Only 19 per cent of companies have purchased insurance specifically designed to cover information security and privacy.
Only 16 per cent of companies have designated a chief information security officer to oversee cyber risk and fewer than half (44 per cent) have increased their budget to tackle the problem.
Corporate insurer Zurich says there are several ways in which data can be lost, stolen, or misappropriated, illustrating the prevalence of the cyber threat.

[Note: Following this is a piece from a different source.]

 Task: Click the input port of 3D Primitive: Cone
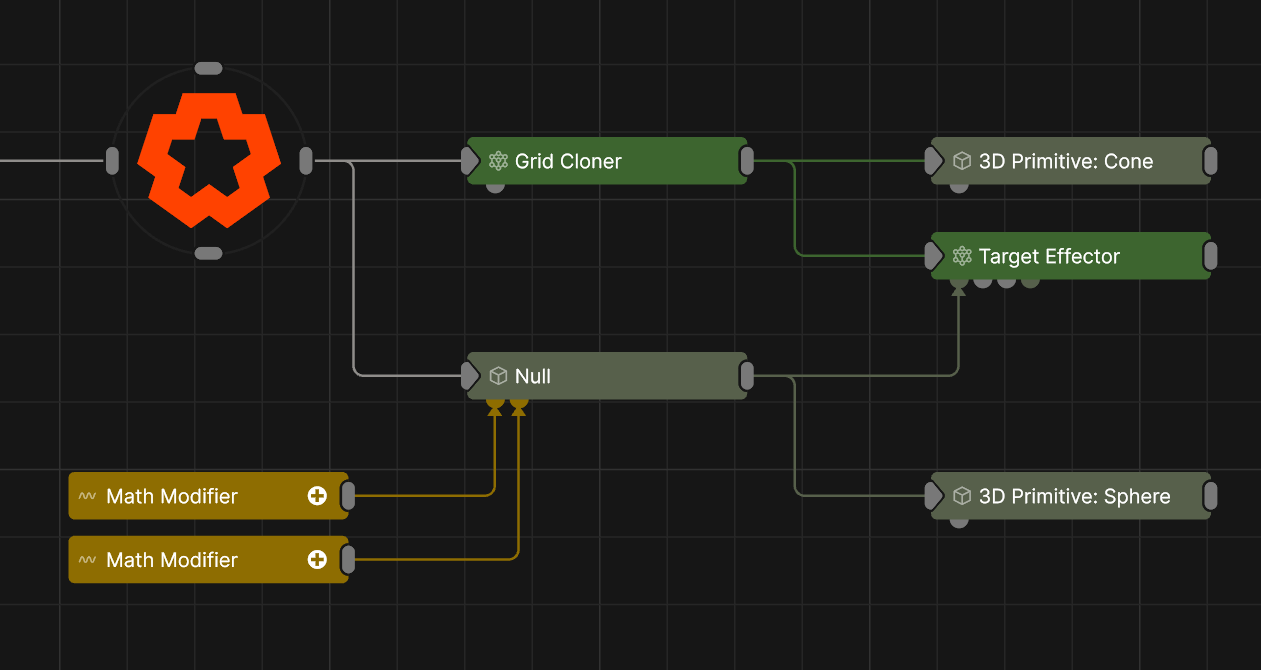click(933, 161)
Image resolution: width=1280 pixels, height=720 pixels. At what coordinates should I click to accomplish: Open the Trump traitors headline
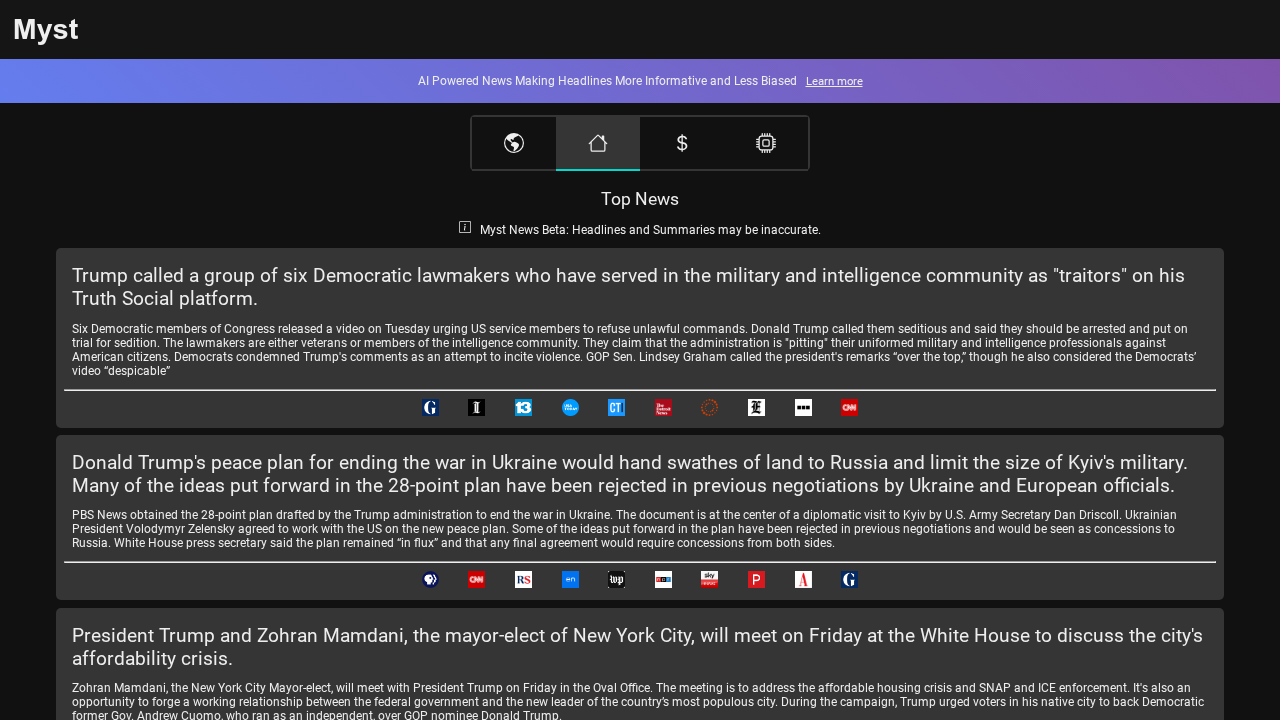tap(628, 286)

Respondents rated each of the following in order of frequency as being among the most serious information security concerns for their organisations:
1. malware and other viruses
2. administrative errors
3. incidents caused by data providers
4. malicious employee activity
5. attacks on Web applications
6. theft or loss of mobile devices
7. internal hackers.
Despite malicious employee activity being one of the most serious concerns, only just over a third (36 per cent) of survey respondents said their organization conducts information security and risk training at enterprise level for all employees and less than half (46 per cent) said the training occurs either annually or biannually.

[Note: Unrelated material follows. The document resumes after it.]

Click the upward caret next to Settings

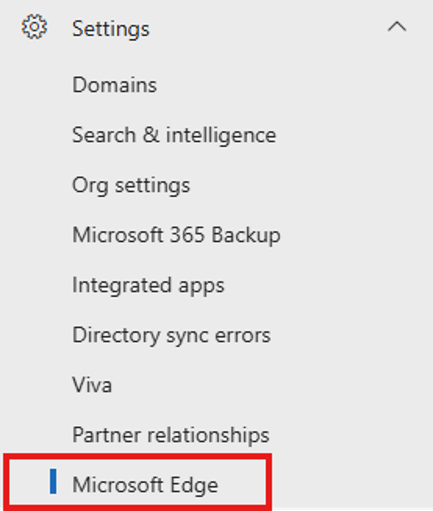397,27
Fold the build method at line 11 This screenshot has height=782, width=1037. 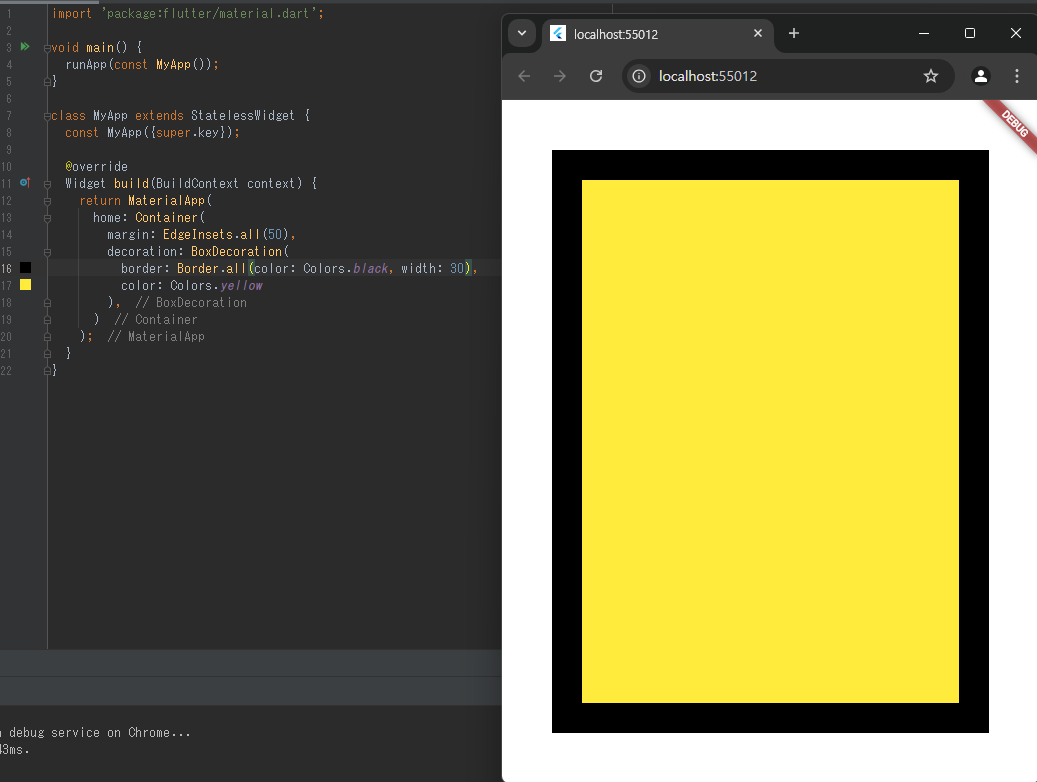[x=47, y=184]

Regulation and compliance concerns appear to be driving much of organisations’ planning around cyber risk.
While survey respondents most frequently placed business income loss and the cost to restore crucial proprietary electronic information among their top five concerns, the next three concerns were all related to legal liability:
- legal defence and settlement costs from third party claims,
- costs to comply with regulatory settlements,
- and costs to defend against regulatory investigations.
Steve Wilson, chief risk officer for General Insurance, Zurich Insurance Group, said: "The enormous expansion in the availability of information presents unprecedented opportunities and challenges for business and government.
"As well as regulatory responsibilities to protect proprietary information, organisations have a duty of care to ensure their measures are robust.
"Furthermore, companies are exposed to the risk of a significant decline in stock price compared with industry peers following a cyber security breach as a result of the negative reputation impact.
“Cyber risk comes in a bewildering variety of forms for organisations and we hope this research will provide risk managers with important insights into this critical issue.
"As the survey shows, it is essential that organisations do not fall into the trap of a top-down approach, taking a holistic approach which engages all employees to meeting this challenge."